Task directions -
Using the material below, work out how many lines contain the word "koše". Reply with the number and nothing more.

Data shown -
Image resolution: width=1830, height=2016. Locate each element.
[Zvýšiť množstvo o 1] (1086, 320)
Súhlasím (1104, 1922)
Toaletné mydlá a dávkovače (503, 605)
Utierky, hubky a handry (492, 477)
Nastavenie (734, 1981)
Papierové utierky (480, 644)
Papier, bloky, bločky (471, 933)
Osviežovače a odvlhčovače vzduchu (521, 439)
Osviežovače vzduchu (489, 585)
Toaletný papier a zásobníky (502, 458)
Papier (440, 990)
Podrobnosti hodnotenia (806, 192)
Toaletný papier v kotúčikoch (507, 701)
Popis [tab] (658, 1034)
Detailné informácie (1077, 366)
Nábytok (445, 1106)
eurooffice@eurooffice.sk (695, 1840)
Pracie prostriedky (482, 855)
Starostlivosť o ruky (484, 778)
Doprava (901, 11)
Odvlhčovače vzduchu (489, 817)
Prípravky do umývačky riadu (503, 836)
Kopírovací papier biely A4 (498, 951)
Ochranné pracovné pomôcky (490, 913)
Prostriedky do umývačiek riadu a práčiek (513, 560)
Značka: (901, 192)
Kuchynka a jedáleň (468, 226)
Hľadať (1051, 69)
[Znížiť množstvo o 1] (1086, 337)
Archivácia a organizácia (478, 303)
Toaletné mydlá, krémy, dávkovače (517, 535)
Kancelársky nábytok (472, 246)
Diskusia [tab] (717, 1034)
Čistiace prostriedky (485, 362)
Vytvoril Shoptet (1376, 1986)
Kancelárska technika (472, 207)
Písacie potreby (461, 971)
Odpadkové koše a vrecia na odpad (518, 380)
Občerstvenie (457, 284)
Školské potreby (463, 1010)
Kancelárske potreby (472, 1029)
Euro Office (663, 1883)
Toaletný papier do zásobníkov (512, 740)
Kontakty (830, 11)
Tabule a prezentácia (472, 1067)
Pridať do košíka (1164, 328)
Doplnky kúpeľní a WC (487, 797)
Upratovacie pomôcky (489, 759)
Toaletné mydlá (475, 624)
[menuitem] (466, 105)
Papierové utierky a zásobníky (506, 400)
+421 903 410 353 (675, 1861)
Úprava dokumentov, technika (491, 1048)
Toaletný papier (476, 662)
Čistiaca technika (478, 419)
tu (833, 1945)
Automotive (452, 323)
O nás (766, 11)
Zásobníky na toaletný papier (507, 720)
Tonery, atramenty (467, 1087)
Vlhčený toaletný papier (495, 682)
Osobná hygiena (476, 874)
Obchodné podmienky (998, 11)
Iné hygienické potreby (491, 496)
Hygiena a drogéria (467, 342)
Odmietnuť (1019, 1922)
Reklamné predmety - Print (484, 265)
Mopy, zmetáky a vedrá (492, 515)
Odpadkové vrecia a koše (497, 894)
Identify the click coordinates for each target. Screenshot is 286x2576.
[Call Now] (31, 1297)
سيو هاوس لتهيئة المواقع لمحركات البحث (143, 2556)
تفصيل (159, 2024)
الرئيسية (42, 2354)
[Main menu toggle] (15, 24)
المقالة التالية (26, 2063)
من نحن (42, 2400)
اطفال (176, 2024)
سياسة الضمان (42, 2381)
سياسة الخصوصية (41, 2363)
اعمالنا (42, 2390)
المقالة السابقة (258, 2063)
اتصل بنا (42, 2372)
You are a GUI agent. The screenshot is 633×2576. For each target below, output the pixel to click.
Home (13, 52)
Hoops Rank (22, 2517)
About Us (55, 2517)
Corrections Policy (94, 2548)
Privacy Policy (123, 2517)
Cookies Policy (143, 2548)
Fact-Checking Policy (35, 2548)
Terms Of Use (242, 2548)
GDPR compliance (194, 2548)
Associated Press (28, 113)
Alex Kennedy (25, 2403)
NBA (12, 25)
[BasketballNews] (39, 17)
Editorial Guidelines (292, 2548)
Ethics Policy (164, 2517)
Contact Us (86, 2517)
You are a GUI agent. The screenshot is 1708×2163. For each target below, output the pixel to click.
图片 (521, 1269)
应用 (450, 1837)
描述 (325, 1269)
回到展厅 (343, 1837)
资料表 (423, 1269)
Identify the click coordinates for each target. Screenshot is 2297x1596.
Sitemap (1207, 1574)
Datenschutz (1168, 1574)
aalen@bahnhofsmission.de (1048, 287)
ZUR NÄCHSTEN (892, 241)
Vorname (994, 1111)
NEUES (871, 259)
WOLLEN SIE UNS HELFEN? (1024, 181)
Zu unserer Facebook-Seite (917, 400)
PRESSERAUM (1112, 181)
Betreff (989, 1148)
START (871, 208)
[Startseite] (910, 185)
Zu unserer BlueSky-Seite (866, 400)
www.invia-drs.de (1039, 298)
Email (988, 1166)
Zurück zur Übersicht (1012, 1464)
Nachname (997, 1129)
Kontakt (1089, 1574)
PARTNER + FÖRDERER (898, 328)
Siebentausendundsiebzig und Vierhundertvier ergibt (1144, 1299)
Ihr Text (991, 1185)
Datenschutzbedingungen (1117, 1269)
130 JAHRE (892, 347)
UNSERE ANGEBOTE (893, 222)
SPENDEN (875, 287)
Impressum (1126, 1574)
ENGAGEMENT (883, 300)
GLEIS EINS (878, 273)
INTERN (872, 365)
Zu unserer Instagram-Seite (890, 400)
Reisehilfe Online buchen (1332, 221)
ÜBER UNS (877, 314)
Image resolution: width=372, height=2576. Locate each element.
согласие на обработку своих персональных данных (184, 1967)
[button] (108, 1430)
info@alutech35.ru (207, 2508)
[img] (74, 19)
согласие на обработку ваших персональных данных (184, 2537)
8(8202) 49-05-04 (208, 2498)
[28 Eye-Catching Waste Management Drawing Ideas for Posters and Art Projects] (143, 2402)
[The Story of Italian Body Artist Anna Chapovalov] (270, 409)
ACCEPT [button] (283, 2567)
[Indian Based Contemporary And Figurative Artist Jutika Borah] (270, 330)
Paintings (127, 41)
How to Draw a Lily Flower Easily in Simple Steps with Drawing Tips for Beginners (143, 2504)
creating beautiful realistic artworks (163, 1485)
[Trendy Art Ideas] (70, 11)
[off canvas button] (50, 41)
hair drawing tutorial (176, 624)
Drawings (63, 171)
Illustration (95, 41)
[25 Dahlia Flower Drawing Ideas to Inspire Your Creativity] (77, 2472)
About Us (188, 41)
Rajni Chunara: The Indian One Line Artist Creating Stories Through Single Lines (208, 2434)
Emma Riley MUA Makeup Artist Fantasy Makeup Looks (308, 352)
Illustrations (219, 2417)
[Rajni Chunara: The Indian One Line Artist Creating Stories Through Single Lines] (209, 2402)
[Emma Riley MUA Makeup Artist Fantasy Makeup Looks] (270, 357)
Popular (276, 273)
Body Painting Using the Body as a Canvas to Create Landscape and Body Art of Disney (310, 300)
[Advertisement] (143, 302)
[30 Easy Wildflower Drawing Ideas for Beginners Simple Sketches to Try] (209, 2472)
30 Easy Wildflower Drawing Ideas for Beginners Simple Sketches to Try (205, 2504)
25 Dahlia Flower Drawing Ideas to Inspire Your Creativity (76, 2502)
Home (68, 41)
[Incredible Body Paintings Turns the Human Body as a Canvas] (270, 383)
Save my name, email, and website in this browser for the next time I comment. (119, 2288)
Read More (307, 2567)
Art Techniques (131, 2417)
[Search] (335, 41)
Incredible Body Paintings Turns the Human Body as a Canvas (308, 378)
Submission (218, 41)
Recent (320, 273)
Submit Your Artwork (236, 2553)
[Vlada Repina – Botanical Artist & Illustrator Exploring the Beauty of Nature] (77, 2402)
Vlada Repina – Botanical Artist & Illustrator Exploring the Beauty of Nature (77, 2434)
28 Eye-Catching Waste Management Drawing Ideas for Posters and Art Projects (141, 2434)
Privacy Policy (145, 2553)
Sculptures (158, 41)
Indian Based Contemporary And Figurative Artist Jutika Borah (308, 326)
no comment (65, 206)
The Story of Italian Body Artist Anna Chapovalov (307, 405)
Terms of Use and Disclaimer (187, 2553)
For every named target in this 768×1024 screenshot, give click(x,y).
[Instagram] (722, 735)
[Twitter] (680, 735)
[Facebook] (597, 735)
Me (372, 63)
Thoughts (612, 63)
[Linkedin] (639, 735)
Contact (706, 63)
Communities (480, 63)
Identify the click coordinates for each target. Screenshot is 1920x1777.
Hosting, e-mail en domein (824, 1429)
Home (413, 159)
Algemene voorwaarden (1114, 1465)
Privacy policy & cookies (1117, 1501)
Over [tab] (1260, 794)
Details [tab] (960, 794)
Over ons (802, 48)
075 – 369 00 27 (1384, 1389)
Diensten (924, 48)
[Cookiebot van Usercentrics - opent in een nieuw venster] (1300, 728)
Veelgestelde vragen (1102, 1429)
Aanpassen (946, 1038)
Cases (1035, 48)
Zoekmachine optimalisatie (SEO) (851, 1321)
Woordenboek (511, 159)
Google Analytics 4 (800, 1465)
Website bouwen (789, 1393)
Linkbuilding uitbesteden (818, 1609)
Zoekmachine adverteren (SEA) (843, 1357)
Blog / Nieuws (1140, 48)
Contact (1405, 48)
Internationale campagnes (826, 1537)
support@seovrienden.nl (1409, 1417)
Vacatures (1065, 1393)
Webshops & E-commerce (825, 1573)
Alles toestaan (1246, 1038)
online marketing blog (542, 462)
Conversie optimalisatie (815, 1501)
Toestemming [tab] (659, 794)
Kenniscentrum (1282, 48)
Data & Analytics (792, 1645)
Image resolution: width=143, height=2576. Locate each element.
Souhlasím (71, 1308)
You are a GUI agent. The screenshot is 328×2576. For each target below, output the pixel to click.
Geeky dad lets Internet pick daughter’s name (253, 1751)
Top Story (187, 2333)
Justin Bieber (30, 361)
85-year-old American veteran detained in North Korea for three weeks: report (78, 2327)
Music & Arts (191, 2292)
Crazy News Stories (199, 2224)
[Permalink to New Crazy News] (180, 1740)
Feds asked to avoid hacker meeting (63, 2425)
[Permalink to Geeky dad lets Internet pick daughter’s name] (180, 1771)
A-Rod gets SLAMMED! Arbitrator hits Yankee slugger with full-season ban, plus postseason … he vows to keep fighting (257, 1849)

Response box -
2